Use short dns name to reach neuvector-svc-controller-api in neuvector-assign-fedamin-role job

What does this MR do and why?

Change url used in neuvector-assign-fedamin-role job by a shorter one. As target svc is in the same namespace "neuvector" we can use only the svc name as url.

Context of bug

With a CAPO deployment, where nodes are spawned on an Openstack subnet not configured with DNS servers.

The neuvector-assign-fedamin-role job runs into an Alpine container, Alpine containers use musl-libc which behavior is slightly different from gnu standard glibc we have in debian (for example).

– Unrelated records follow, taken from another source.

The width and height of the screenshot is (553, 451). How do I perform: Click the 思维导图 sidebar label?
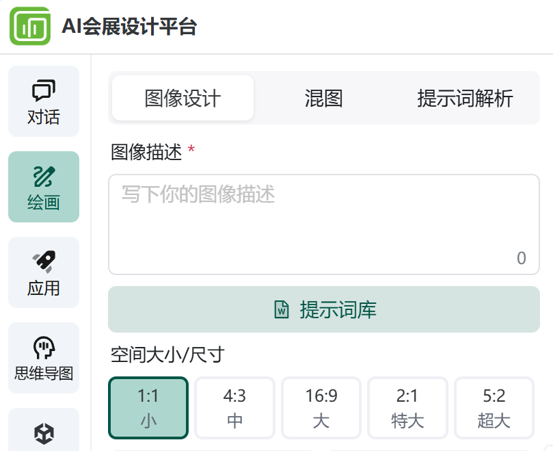44,373
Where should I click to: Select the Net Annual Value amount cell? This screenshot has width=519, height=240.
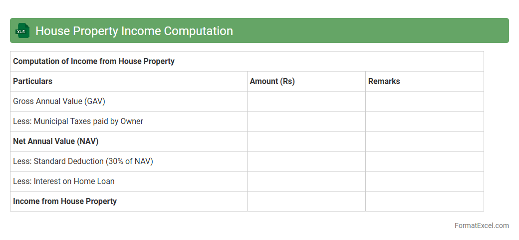(306, 142)
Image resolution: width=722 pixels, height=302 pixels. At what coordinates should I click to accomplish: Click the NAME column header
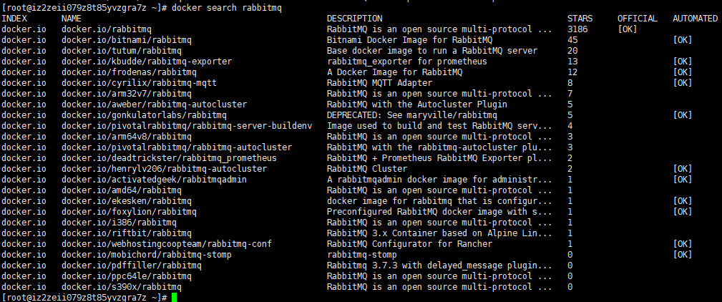point(72,19)
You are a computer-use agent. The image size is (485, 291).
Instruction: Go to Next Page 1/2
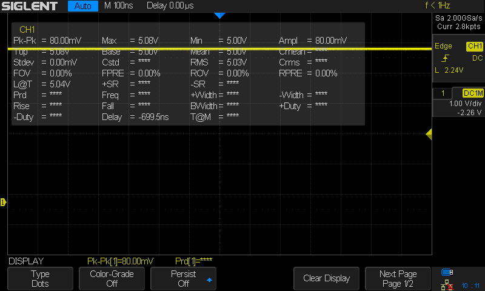click(398, 278)
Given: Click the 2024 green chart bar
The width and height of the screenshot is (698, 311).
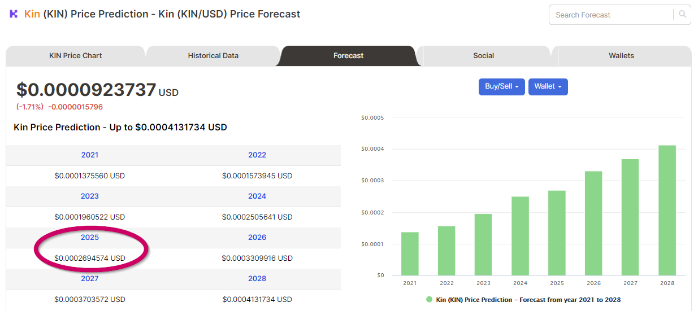Looking at the screenshot, I should pos(520,236).
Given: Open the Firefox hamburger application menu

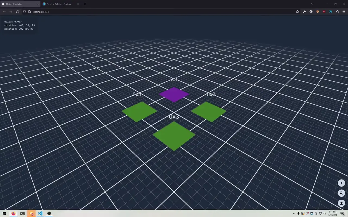Looking at the screenshot, I should point(344,12).

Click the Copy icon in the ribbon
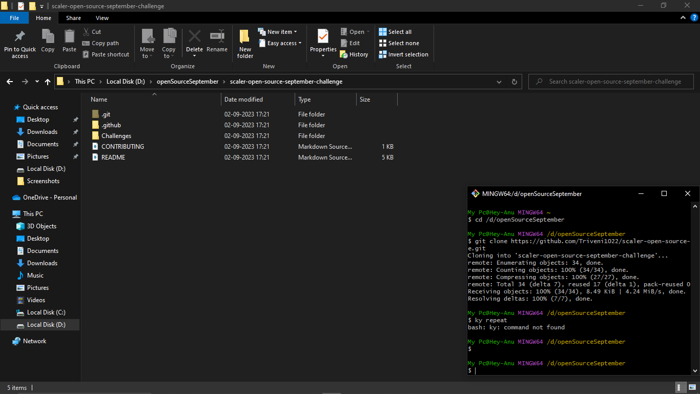click(48, 41)
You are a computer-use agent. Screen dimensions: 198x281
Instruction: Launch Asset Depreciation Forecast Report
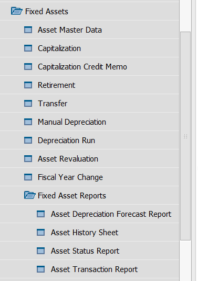coord(111,214)
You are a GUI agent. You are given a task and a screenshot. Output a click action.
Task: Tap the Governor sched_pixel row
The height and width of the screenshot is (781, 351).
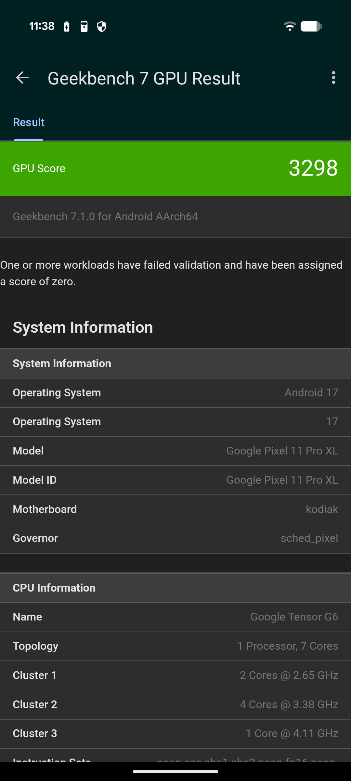176,538
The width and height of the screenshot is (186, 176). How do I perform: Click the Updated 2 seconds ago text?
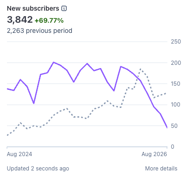[x=38, y=169]
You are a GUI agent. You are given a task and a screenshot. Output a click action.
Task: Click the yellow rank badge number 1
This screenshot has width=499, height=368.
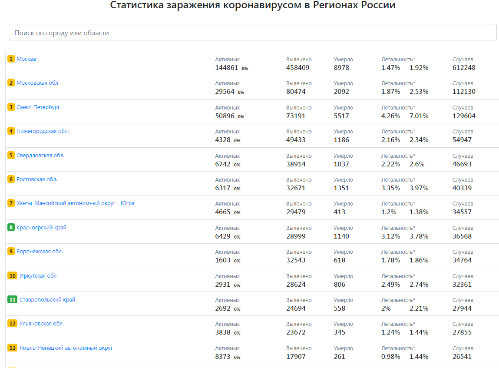[x=11, y=59]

Neuvector POD /etc/resolv.conf config is:

search neuvector.svc.cluster.local svc.cluster.local cluster.local nova.local
nameserver 100.73.0.10
options ndots:5

In case of Openstack Network without DNS severs, we noticed the following DNS requests, when the kube-job (Alpine) tries to resolv neuvector-svc-controller-api.neuvector.svc.cluster.local, we did the same test with debian container (libc) for comparison:

DNS request type name Alpine (musl libc) Debian (gnu libc) Core DNS Response
AAAA neuvector-svc-controller-api.neuvector.svc.cluster.local.neuvector.svc.cluster.local 📨 📨 no such name
AAAA neuvector-svc-controller-api.neuvector.svc.cluster.local.svc.cluster.local 📨 📨 no such name
AAAA neuvector-svc-controller-api.neuvector.svc.cluster.local.cluster.local 📨 📨 no such name
AAAA neuvector-svc-controller-api.neuvector.svc.cluster.local.nova.local 📨 📨 refused
AAAA neuvector-svc-controller-api.neuvector.svc.cluster.local 📨 🚫 No error (but no ipv6)
A neuvector-svc-controller-api.neuvector.svc.cluster.local.neuvector.svc.cluster.local 📨 📨 no such name
A neuvector-svc-controller-api.neuvector.svc.cluster.local.svc.cluster.local 📨 📨 no such name
A neuvector-svc-controller-api.neuvector.svc.cluster.local.cluster.local 📨 📨 no such name
A neuvector-svc-controller-api.neuvector.svc.cluster.local.nova.local 📨 📨 refused
A neuvector-svc-controller-api.neuvector.svc.cluster.local 📨 🚫 No error + ipv4

📨 : request sent 🚫 : request not sent

Musl libC resolver doesn't send further AAAA or A request after receiving Refused response, this leads to DNS resolution error. Gnu LibC resolver sent a last request considering the name as an FQDN, and it succeeds.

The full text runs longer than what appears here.